DESCRIPTION OF THE TASK:
Copy out the MID-021 VM hardening entry in full, word for word.
***** PASSAGE SHOWN
MID-021: VM Hardening
Mitigation Tier: Foundational
Description
Virtual Machines (VMs) provide programs with execution environments that are separated from the rest of the system, providing useful security properties (seen in MID-022 - Segmentation Through Hardware-assisted VMs). To help ensure that those guarantees are maintained, the hypervisor’s attack surface accessible from within a VM should be minimized.
VM platforms often offer a variety of virtual hardware devices and APIs to access other hypervisor-provided resources and services to ease tasks like sharing data into and out of a VM. A threat actor that has thoroughly compromised the operating systems resident in a guest VM can access these interfaces and attempt to exploit any vulnerabilities to escalate once again into the hypervisor’s privilege level. Restricting virtual hardware and hypervisor service access to the minimum required by each guest VM reduces the likelihood of a compromise spreading from laterally to other VMs or into the hypervisor.
**********
***** RECORDS SUPPLIED
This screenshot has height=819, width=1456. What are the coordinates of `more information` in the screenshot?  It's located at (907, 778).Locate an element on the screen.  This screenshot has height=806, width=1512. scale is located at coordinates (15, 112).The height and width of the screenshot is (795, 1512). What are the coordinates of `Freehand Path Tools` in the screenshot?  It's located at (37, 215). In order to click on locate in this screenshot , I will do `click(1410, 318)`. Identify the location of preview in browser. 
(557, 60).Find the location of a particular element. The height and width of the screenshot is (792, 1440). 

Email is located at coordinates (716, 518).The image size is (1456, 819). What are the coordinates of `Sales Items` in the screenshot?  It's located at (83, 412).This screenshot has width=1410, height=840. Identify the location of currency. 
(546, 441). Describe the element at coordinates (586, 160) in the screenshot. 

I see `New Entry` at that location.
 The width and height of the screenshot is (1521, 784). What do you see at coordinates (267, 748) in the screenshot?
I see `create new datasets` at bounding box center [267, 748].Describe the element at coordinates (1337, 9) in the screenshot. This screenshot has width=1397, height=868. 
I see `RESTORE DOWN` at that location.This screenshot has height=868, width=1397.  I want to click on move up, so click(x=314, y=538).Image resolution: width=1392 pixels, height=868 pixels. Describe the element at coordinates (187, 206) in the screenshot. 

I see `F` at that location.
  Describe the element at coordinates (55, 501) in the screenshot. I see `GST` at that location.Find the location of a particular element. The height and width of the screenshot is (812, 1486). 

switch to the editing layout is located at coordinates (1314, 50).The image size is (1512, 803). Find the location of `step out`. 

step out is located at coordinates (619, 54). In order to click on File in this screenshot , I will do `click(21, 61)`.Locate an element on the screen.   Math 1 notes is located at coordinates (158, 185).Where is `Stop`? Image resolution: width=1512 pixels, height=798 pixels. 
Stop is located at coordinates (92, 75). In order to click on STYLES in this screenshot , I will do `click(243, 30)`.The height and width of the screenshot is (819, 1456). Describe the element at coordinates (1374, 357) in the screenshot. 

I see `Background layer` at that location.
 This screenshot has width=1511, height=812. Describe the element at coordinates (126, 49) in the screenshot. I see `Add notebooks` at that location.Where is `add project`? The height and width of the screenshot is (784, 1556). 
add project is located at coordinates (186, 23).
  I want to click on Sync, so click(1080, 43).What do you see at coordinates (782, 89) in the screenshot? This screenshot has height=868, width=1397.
**********
WRITTEN RESPONSE:
MID-021: VM Hardening
Mitigation Tier: Foundational
Description
Virtual Machines (VMs) provide programs with execution environments that are separated from the rest of the system, providing useful security properties (seen in MID-022 - Segmentation Through Hardware-assisted VMs). To help ensure that those guarantees are maintained, the hypervisor’s attack surface accessible from within a VM should be minimized.
VM platforms often offer a variety of virtual hardware devices and APIs to access other hypervisor-provided resources and services to ease tasks like sharing data into and out of a VM. A threat actor that has thoroughly compromised the operating systems resident in a guest VM can access these interfaces and attempt to exploit any vulnerabilities to escalate once again into the hypervisor’s privilege level. Restricting virtual hardware and hypervisor service access to the minimum required by each guest VM reduces the likelihood of a compromise spreading from laterally to other VMs or into the hypervisor.